I was checking Face Book after Jazz this afternoon. I noticed that Steve had modified his profile a few minutes before. He hasn’t been on Face Book for over six months, so needless to say I was surprised to see him pop up on my feed. I saw an update towards the bottom of the screen that said, “Steve went from single to in a relationship.” I felt a sort of tightening in my chest. Not anger or sadness or fear, but a sort of anticipation mixed with surprise. It is a feeling I rarely get because it is so palpable, but usually occurs right before reading an email of foreboding or great promise, or some type of event like that. This response gave me pause. If I’m having involuntary emotional responses, he is not out of my life and mind. Not that I’ve particularly tried to emotionally expunge him. He said he would come back, and I believe him. However, he is making a fundamental assumption in all of this. He is assuming that he will be able to take all the time he needs, call me when it suits him, and I will still have the same amount of room for him in my life. To an extent, I think that is unfair. He filled a significant need in my life for friendship, for compassion. Him suddenly walking away from me leaves a gaping hole in that regard. He can’t really expect me to suffer through the absence, just waiting for him to “deal”. When he does finally make that call, I’m not so sure things will ever be the same. In an attempt for him to deal with his feelings so radically, I’m afraid the nature of our long term relationship will be irreversibly altered.

He had changed his status to “Steve is going out for his favorite wings with some of his favorite people.” I was struck with this sudden feeling that he was so close. I mean..I haven’t gone this long without as much as a text from him in years. I wanted to let him know somehow that I wasn’t angry. A lot of girls would have gotten in the car that day, and gotten bitter over time and just decided fuck it and move on. I do not feel that way. I want him to be OK, and know he can come back to me whenever he is ready. I didn’t want to post on his profile or do anything that would be too direct in order to respect his wishes. I changed my status to “Carrie is thinking that one of her favorite people is missing.” Later, he made a direct status comment on my profile that said, “He is…but it isn’t his fault.” Damn. Well, congrats, he made me feel another emotion today, pissed off.

When people are bad for one another, it is easy to make a clean break. Looking back isn’t a problem, because I intellectually know that it is destructive and will in no uncertain terms end badly. However, when someone is just not right for me, that is different. “Right” is a relative term. What is right for me now will probably be different than what will be in ten years. These are not necessarily positive or negative characteristics that make up Mr. Right. Whereas relationships that are bad are easily quantifiable and therefore disposed of. Jerry, Marco and more recently and sadly, Joseph…. bad. Steve … just not Mr. Right, Mr. Right now.

In a moment of frustration, Steve has accused me of being disconnected and independant to a fault. Well, Steve, that isn’t true. I wish I were strong enough to let you go entirely, but I’m not. Actually, I’m glad I’m not. Strong is often a word others have used to describe me. If we are being real though, a lot of that “strength” is lack of feeling. I do still care, regardless of why or if it should be. Even in your absence, you are a reminding force that I still have the capacity to care.

PARTS OF THE EXERCISE:
- a) Answer these questions about the entry:
(i) According to the update near the bottom of the screen, what did Steve go from and to?
(ii) What did Carrie change her status to?
(iii) Which three names are listed as relationships that were bad?
- b) Could you transcribe, word for word, the stretch of the entry from "In a moment" through "capacity to care."?

MATERIAL:
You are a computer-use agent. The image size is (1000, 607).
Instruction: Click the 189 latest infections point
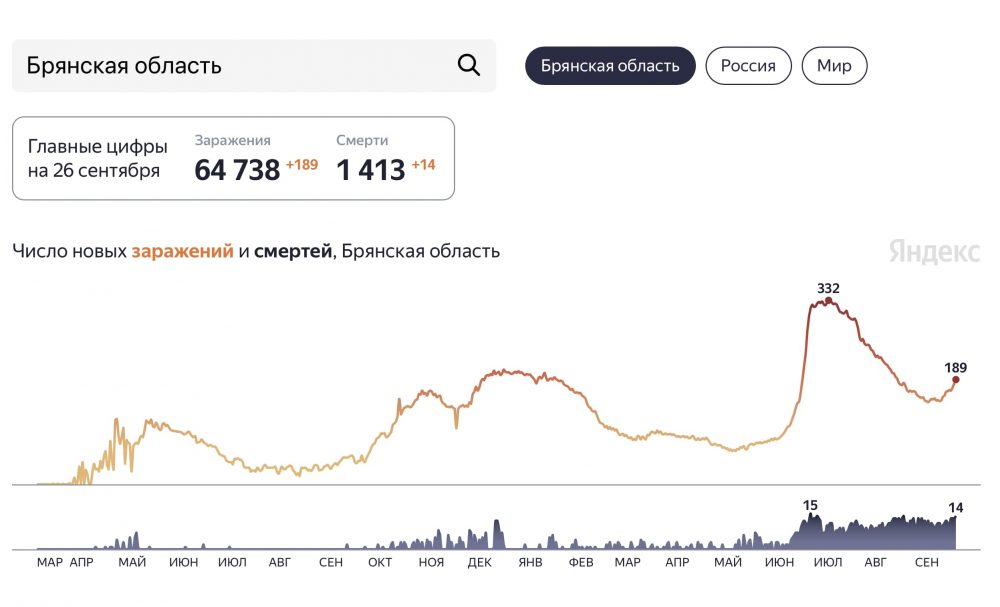tap(955, 379)
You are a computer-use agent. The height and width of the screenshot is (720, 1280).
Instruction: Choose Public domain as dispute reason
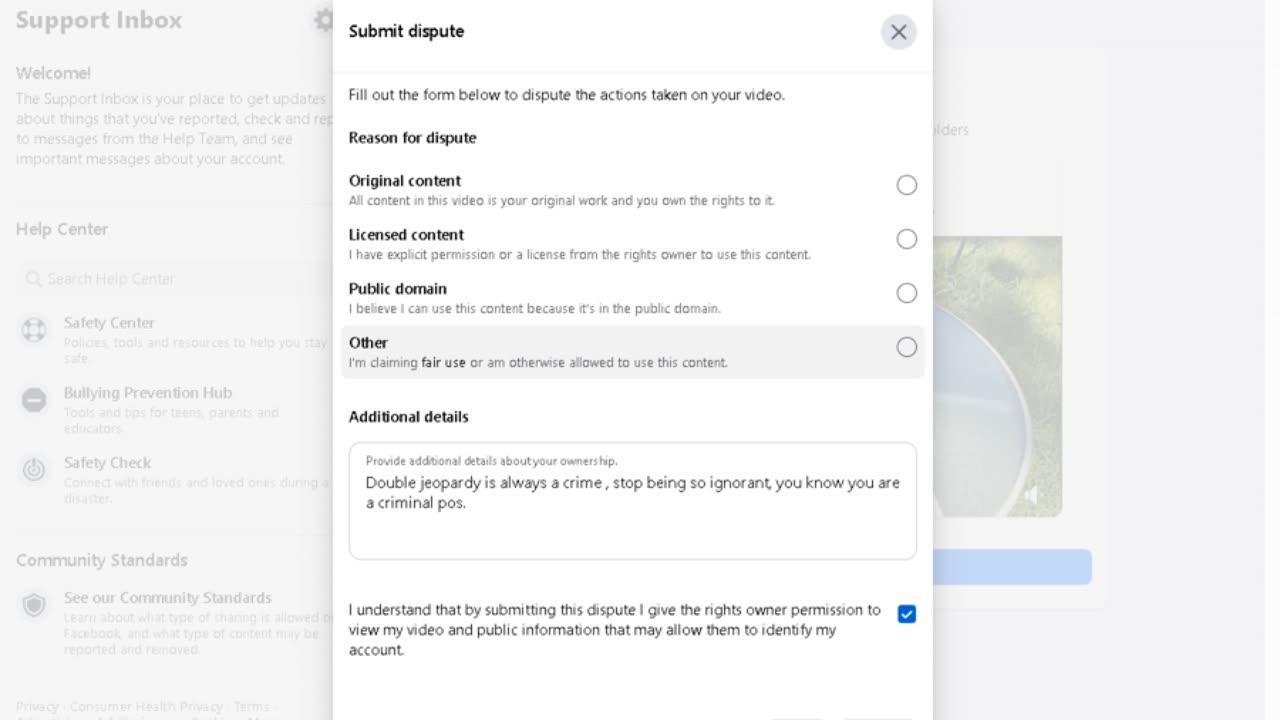pos(906,293)

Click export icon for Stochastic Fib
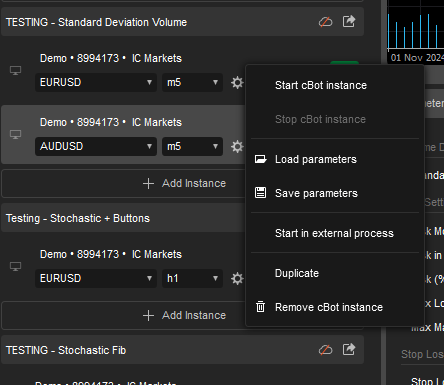349,350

EXERCISE RESPONSES:
- a)
(i) From single to in a relationship.
(ii) "Carrie is thinking that one of her favorite people is missing."
(iii) Jerry, Marco and Joseph.

- b)
In a moment of frustration, Steve has accused me of being disconnected and independant to a fault. Well, Steve, that isn’t true. I wish I were strong enough to let you go entirely, but I’m not. Actually, I’m glad I’m not. Strong is often a word others have used to describe me. If we are being real though, a lot of that “strength” is lack of feeling. I do still care, regardless of why or if it should be. Even in your absence, you are a reminding force that I still have the capacity to care.